For Waterford boss Liam Cahill, this provincial semi-final triumph represented a most satisfactory senior inter-county championship managerial debut. For his players, a massive weight is lifted, one which had grown heavier and heavier over the 38 months where they failed to come out on top in a championship fixture.
Cork’s attention now turns to the qualifiers. This was a showing they will want to forget in a hurry. Their hurling, to a great extent, lacked direction. Their passing was nowhere near as structured or purposeful as Waterford.
Waterford were ahead by three at the break and this advantage doubled to six when Calum Lyons tore in along the Ryan Stand side, pursued by two Cork defenders, before lodging the sliotar in Anthony Nash’s goal with a perfectly executed drop-shot.
Jack Prendergast and Stephen Bennett (free) were subsequently on target to stretch Waterford eight in front.
Two in-a-row from Seamus Harnedy and a long-range Christopher Joyce effort brought the gap back to five, 1-19 to 0-17, on 43 minutes. No closer would Cork come, though, until Patrick Horgan fired to the net two minutes into injury-time.
Scores came much easier to the winners, their ability to time and again punch holes in the opposition defence meant Cork were kept at arm’s length for much of the second period.
You could make the case that Cork, though not motoring well, would have been the happier with the interval scoreline of 0-15 to 0-12 in Waterford’s favour.

The Déise enjoyed the backing of the breeze in the opening half, but their radar malfunctioned on numerous occasions. Liam Cahill’s side finished the half with just one less wide than they managed white flags.
That Cork took eight fewer shots on goal than their opponents reflected Waterford’s slight dominance from open play in the opening half. Certainly, Waterford were much the crisper in transferring possession from defence to attack, with Cork’s passing out of their backline leaving plenty to be desired. It was not in any way a smooth sailing first 35 minutes for Cork’s troubled half-back line. And yet for all of this, Cork were only a puck of the ball behind.
Waterford were probably guilty of not feeding inside forward Dessie Hutchinson enough as he looked to have the beating of his man each time possession was angled in his direction. The former professional footballer struck a pair of first-half points and also won a free which Stephen Bennett converted.
The latter enjoyed a solid first-half from the placed-ball, throwing over six frees. Mind you, it did take him time to settle as he sent wide two early frees.
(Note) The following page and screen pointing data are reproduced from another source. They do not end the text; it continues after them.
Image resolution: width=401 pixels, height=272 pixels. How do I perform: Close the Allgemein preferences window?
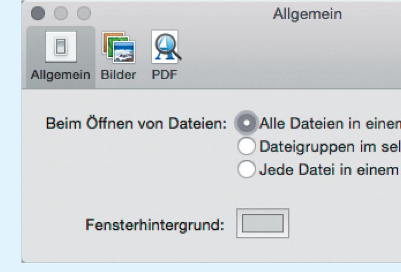(38, 14)
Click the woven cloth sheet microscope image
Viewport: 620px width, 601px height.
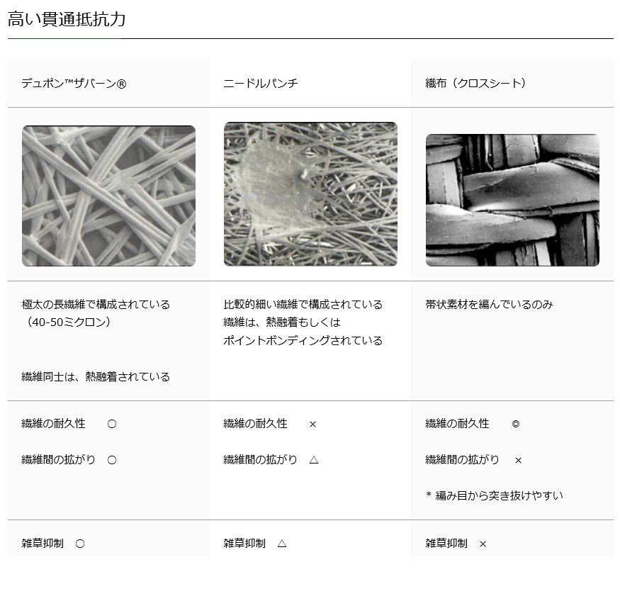(x=512, y=200)
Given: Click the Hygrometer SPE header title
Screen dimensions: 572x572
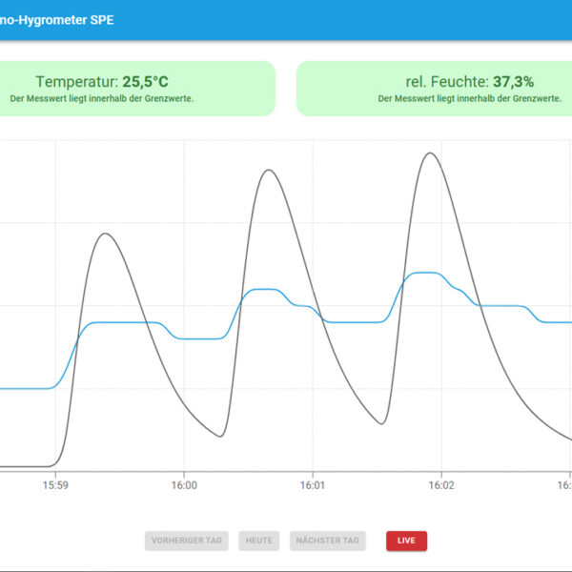Looking at the screenshot, I should [57, 19].
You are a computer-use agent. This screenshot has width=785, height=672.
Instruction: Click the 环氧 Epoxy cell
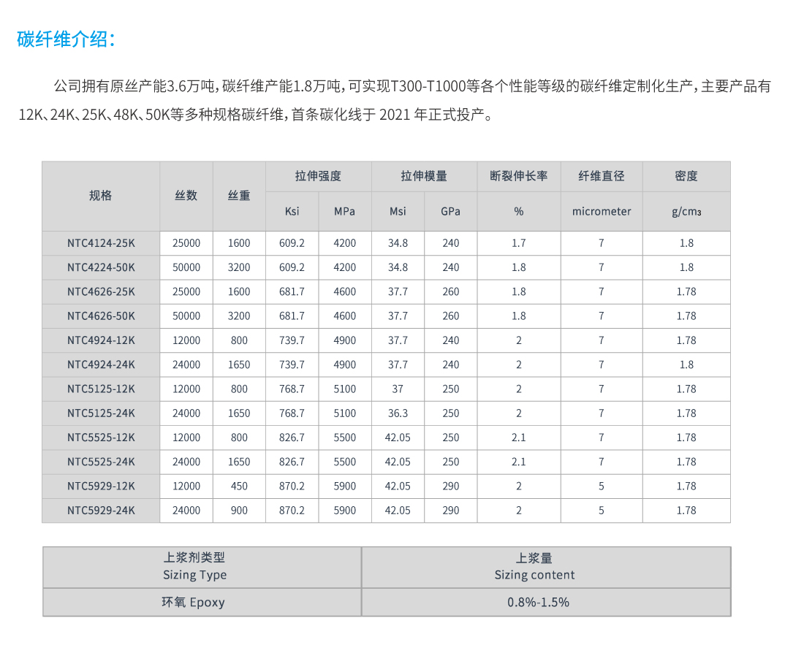193,603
There were two late changes to the Cork team named on Friday night, with Colm Spillane and Aidan Walsh making way for championship debutants Sean O’Leary Hayes and Daire Connery.
The opening stages were played at fairly breakneck speed, Shane Kingston’s eighth-minute point the ninth score of this Munster semi-final.
Ahead by 0-5 to 0-4 at this juncture, Cork’s efforts to increase their advantage was frustrated by a succession of misses. They would not score again until the 20th minute, by which stage their wides tally had grown to nine.
Waterford rattled off five without reply during this 11-minute barren Cork spell, this sequence of points delivered by Shane McNulty, Kieran Bennett, Jamie Barron, Austin Gleeson, and Shane Bennett (free).
Cork, through a delicious Mark Coleman sideline cut and Patrick Horgan, closed the gap to two, 0-10 to 0-8, but there followed four-in-a-row from Hutchinson and three Bennett frees to put six between them on the half-hour mark.
Kieran Kingston's charges were successful in halving this deficit come half-time but back on level terms they never got.
For Waterford, the win was certainly worth the long, long wait.
S Bennett (0-12, 0-12 free); C Lyons (1-2); A Gleeson, D Hutchinson, J Barron (0-3 each); S McNulty, K Moran, K Bennett, J Prendergast, P Curran (0-1 each).
P Horgan (1-8, 1-3 frees); S Kingston (0-4); S Harnedy (0-3); M Coleman (0-1 sc), B Cooper, C Lehane (0-2 each); C Joyce, D Dalton, A Cadogan (0-1 each).
S O’Keeffe; S Fives, C Prunty, S McNulty; C Lyons, T de Búrca, K Moran; J Barron, K Bennett; J Prendergast, A Gleeson, J Fagan; D Hutchinson, S Bennett, J Dillon.
B Power for K Bennett (55); N Montgomery for Fagan (62); D Lyons for Dillon (63); P Curran for A Gleeson (70).
A Nash; S O’Leary Hayes, D Cahalane, S O’Donoghue; C Joyce, R Downey, T O’Mahony; M Coleman, B Cooper; C Lehane, S Kingston, D Connery; P Horgan, S Harnedy, A Cadogan.
J O’Connor for Connery (40 mins); D Dalton for Lehane (54); L Meade for Cadogan (57); B Hennessy for Joyce (63); B Turnbull for Harnedy (72).
S Stack (Dublin).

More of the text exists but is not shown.